In 1820 Zoe du Roscöat (Mother Marie-Madeleine) from Pléhédel, in Brittany was chosen as first Superior General.
Upon the death of Mother Marie-Madeleine in 1820, Perrine Aimée Lecor (Mother Marie) from the Island of Brehat in Brittany was named as her successor. Under her leadership numerous communities were opened in France to serve the poor, the children and the sick.

By 1840 there were more than 40 houses in France. That year Theodore Guerin and several other Sisters of Providence went to Indiana in the United States, where they became the autonomous congregation of the Sisters of Providence of Saint Mary-of-the-Woods. Towards the end of the 19th century, the French State secularised the schools, and religious were forbidden to teach so groups of Sisters of Providence moved into England, Belgium and Holland where they set up schools.

In 1901 the Sisters of Providence were invited by the parish priest of Woodhall Spa, Fr Goddard, a Belgian, to start a house in his parish. The sisters established St. Joseph's School in Lincoln and staffed it from 1911 to 1983. St.
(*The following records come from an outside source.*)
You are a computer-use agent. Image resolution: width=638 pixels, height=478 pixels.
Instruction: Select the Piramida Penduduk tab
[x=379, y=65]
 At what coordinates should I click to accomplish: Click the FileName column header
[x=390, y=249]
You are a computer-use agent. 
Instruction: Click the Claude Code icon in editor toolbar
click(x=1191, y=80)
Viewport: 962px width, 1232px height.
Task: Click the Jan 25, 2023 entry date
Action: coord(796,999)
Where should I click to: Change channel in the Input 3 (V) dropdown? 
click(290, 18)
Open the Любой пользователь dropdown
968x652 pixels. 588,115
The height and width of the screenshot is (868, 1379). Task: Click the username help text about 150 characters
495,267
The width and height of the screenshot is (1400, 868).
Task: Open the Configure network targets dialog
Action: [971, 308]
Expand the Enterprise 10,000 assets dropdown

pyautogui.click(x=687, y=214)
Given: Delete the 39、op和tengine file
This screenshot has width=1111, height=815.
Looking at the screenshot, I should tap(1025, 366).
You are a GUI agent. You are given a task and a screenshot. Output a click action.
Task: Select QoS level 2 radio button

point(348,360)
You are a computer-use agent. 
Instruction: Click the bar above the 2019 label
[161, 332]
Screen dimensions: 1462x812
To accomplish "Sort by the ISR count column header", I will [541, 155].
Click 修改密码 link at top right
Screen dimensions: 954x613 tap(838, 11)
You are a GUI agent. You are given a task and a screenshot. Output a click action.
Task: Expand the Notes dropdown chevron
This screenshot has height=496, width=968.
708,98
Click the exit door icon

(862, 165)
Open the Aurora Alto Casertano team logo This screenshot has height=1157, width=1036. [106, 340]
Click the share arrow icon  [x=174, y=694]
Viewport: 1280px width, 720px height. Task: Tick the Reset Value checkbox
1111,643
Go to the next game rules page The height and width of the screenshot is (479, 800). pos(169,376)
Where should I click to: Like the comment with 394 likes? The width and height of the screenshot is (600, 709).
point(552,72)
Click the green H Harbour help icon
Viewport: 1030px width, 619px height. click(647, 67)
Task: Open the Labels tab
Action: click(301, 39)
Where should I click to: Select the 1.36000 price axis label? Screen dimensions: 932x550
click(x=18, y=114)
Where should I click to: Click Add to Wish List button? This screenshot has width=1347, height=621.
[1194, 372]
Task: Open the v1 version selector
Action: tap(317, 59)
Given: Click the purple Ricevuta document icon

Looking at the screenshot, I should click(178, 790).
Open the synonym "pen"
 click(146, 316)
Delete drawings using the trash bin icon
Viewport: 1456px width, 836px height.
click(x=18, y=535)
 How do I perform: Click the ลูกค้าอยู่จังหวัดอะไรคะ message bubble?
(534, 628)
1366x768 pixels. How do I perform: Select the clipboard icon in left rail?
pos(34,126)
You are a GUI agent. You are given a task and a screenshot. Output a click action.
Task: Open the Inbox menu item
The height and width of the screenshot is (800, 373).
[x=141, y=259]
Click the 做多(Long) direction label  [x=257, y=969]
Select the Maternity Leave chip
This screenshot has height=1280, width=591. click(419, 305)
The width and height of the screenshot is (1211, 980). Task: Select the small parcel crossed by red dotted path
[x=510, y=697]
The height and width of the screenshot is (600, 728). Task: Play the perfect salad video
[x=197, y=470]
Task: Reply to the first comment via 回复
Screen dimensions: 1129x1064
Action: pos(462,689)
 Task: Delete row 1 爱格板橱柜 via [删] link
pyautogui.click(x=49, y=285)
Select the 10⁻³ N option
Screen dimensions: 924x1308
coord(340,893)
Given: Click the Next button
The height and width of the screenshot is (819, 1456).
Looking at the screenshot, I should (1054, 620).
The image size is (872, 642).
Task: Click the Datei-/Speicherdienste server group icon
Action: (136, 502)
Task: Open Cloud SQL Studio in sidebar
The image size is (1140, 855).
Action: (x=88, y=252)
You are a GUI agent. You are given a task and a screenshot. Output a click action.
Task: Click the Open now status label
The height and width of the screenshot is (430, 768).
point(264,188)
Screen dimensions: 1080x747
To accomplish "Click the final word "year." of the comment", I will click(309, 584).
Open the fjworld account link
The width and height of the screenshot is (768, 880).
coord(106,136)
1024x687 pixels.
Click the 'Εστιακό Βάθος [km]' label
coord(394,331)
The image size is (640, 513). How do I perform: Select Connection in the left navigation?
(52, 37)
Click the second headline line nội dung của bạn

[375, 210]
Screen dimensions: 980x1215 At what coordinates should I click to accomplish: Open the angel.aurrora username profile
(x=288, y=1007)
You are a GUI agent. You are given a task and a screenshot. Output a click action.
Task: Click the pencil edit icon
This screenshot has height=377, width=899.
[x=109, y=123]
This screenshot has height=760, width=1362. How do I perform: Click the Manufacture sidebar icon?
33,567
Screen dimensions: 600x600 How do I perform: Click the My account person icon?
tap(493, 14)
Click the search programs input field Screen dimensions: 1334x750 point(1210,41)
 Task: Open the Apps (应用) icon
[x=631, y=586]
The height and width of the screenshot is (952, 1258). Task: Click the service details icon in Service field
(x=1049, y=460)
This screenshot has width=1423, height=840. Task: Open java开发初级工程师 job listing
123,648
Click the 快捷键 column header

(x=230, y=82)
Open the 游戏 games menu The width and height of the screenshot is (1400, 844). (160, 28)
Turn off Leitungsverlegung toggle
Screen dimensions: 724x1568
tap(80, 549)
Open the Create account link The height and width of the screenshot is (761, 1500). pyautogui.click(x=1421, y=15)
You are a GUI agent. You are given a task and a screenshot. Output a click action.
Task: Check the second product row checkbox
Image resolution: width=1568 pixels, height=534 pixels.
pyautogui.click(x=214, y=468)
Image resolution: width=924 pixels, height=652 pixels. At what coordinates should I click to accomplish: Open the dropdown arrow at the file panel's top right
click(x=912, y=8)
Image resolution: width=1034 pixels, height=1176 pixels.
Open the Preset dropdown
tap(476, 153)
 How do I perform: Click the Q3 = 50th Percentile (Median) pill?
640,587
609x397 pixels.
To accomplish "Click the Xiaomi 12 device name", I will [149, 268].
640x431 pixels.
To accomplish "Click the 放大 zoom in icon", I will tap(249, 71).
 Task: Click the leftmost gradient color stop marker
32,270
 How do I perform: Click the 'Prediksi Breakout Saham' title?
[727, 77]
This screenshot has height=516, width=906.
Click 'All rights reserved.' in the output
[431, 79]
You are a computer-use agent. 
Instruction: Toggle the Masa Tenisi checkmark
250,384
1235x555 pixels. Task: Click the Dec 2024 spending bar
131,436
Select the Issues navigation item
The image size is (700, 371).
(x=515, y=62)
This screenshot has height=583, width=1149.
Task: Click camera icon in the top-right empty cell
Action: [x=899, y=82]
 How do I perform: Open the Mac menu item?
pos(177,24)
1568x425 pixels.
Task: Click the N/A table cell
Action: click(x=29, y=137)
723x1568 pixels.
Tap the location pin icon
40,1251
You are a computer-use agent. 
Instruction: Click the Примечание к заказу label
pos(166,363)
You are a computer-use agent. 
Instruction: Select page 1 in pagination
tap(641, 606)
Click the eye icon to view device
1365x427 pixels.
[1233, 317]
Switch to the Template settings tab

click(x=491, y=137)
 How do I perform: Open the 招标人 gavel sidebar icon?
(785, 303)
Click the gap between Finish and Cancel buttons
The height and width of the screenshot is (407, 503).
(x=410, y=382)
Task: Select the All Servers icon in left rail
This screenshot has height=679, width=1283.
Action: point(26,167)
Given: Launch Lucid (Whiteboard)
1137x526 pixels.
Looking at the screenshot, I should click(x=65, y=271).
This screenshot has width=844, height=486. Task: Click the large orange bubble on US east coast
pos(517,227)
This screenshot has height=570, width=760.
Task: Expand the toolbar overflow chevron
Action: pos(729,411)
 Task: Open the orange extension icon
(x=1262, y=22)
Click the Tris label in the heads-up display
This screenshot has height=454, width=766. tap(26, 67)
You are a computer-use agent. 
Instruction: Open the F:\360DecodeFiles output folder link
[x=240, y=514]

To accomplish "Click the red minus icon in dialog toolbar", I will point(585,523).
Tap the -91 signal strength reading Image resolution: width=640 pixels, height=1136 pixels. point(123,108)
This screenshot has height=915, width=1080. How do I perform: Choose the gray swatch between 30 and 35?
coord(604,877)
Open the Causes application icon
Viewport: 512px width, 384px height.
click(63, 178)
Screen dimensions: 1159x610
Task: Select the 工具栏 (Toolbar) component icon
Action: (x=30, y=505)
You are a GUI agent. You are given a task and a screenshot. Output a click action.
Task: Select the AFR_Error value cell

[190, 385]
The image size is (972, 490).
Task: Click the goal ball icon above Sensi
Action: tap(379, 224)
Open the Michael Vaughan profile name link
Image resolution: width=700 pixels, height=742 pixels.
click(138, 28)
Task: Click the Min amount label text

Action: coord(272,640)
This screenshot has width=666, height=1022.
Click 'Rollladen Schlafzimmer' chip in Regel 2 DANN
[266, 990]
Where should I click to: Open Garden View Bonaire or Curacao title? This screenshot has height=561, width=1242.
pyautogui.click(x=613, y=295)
Joseph's later merged with the Lincoln Cathedral School and Stonefield House to form the Minster School. Sisters from Lincoln were instrumental in establishing a convent in Sri Lanka in 1948. In 1964 Europeans were expelled from Sri Lanka, so a group of Sisters made a foundation in Madagascar.

As of 2022, the Sisters of Providence of Ruillé-sur-Loir currently minister in France, England, Belgium, and Sri Lanka, and Madagascar. Sisters of Providence in England carry out various apostolates in London, Maidstone, Oxford, Witney, Lincoln and Woodhall Spa.